Abstract
This project is an exploratory study of levels of physical activity in boys with Duchenne Muscular Dystrophy collected in the natural environment using actigraphy. Data collected by the Actigraph GT9x is used to develop algorithms to categorize the distribution of energy expenditure throughout the day. This study presents inaccuracies with using typical pediatric actigraphy algorithms in children with disability and the need to develop custom algorithms that correlate to our population.
Primary Author and Speaker: Natalie Little
Additional Authors and Speakers: Margaret Feltman
Contributing Authors: Amy Hartman, Annmarie Kelleher, Roxanna Bendixen
Valid objective measurement is integral to increasing our understanding of physical activity and sedentary behaviors in children with disability [1]. Our study investigated the use of pediatric cut point algorithms in boys with Duchenne muscular dystrophy (DMD). Specific activity algorithms for children have been developed and are used to define levels of activity for unaffected pediatric populations [2]. Using pediatric cut point algorithms for children with disability, such as boys with DMD, is problematic because of their muscle weakness and inability to participate in most moderate to vigorous activities. Currently, there are no specific algorithms that appropriately categorize levels of daily activity for children with a progressive disorder, like DMD. Comparing activity in children with disability to typically developing children may not provide the information necessary for understanding changes based on treatment and intervention [3].
This study is a longitudinal descriptive study, and exploratory in nature. Boys with DMD between the ages of 4-17participated. Age-matched controls were used for comparisons. Subjects were recruited through the Muscular Dystrophy Association (MDA) and Parent Project Muscular Dystrophy (PPMD).
Community based activity data was collected through the ActiGraph GT9x monitor. Participants were instructed to wear the device 10 hours a day for 30 days. Actigraphy data was collected in 60-second counts, and translated to vector magnitudes (VM). VM is used to categorize movement into levels of activity intensity on a scale from sedentary to light to moderate to moderate/vigorous to very vigorous. Statistical data analyses were completed through SPSS 24.0.
Seven days of daily activity data for three boys (age 5, 7, and 12) with DMD and their age match controls’ data were analyzed. Using VM values from our control subjects, four categories of activity were created (sedentary, light, moderate, and moderate/vigorous). This gave us a picture of what typical daily activity looks like for age-matched children without physical disabilities. With this algorithm, control subjects demonstrated 24% of their daily activity in the sedentary range. In comparison, when data from the boys with DMD used the same algorithm, 51% of their daily activity was in the sedentary range with no activity in the moderate/vigorous range. Using the VM data of the boys with DMD, we created levels of activity that specifically correlate with this population. Using this specific DMD algorithm, boys with DMD demonstrated 28% of their daily activity in the sedentary range, with a wider range in all intensity levels throughout the day. These findings support the assertion that current pediatric algorithms based on unaffected children may not be appropriate to use for interpreting activity levels in children with disability, such as DMD.

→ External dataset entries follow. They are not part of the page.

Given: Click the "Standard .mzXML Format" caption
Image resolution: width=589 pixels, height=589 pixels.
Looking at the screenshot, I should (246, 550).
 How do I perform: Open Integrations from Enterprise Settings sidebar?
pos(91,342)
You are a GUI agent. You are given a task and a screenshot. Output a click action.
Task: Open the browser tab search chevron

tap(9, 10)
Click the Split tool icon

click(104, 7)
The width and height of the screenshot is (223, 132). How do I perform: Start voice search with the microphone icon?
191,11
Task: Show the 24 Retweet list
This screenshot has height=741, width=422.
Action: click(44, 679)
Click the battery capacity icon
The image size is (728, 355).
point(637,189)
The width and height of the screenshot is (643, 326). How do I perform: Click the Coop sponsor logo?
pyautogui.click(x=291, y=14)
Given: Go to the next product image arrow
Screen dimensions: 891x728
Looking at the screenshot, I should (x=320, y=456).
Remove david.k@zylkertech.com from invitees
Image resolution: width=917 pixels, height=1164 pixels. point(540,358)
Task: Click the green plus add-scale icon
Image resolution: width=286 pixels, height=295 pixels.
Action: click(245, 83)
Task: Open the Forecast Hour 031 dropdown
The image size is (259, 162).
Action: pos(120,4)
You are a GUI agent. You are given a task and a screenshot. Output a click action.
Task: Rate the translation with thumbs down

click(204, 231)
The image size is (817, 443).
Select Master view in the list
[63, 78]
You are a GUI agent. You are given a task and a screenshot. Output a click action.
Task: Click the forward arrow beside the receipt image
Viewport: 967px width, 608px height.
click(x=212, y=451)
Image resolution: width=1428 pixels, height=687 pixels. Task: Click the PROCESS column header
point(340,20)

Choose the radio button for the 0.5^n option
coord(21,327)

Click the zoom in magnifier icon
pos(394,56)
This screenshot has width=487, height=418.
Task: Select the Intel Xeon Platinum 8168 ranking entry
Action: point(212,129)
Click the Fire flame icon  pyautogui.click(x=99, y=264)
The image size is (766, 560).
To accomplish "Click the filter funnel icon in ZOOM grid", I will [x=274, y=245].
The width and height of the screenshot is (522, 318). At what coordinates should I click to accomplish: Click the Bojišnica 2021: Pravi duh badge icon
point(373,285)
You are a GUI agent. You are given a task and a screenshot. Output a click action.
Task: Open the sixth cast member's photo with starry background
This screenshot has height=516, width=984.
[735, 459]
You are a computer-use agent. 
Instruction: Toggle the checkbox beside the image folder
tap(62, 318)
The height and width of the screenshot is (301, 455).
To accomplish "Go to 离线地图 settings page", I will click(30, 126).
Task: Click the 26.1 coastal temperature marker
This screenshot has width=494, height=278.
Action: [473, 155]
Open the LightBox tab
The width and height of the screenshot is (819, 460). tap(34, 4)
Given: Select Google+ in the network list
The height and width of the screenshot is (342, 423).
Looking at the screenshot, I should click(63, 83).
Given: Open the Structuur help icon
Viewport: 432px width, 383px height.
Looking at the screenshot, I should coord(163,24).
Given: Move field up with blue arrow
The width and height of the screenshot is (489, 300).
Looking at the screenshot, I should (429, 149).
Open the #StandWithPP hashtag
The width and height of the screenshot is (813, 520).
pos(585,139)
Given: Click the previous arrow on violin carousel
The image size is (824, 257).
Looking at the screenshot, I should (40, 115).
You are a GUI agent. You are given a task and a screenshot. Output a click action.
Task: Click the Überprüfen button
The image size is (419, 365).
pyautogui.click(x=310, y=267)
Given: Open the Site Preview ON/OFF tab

Findings from this study assert that there is a need for pediatric algorithms that specifically correlate to children with physical disabilities to better represent their community based engagement. Our modified algorithm accounts for variances in movement and physical activity that boys with DMD experience, creating population appropriate ranges of activity levels. Comparing children with significant disabilities to unaffected children only tells us what we already know – they are significantly different in their activity levels. Better understanding of changes within and among the population may provide us with knowledge necessary to determine treatment and intervention effects. This study demonstrates the use of actigraphy data to create algorithms that better suit children who have physical disabilities and more accurately track their disease progression and treatment progress.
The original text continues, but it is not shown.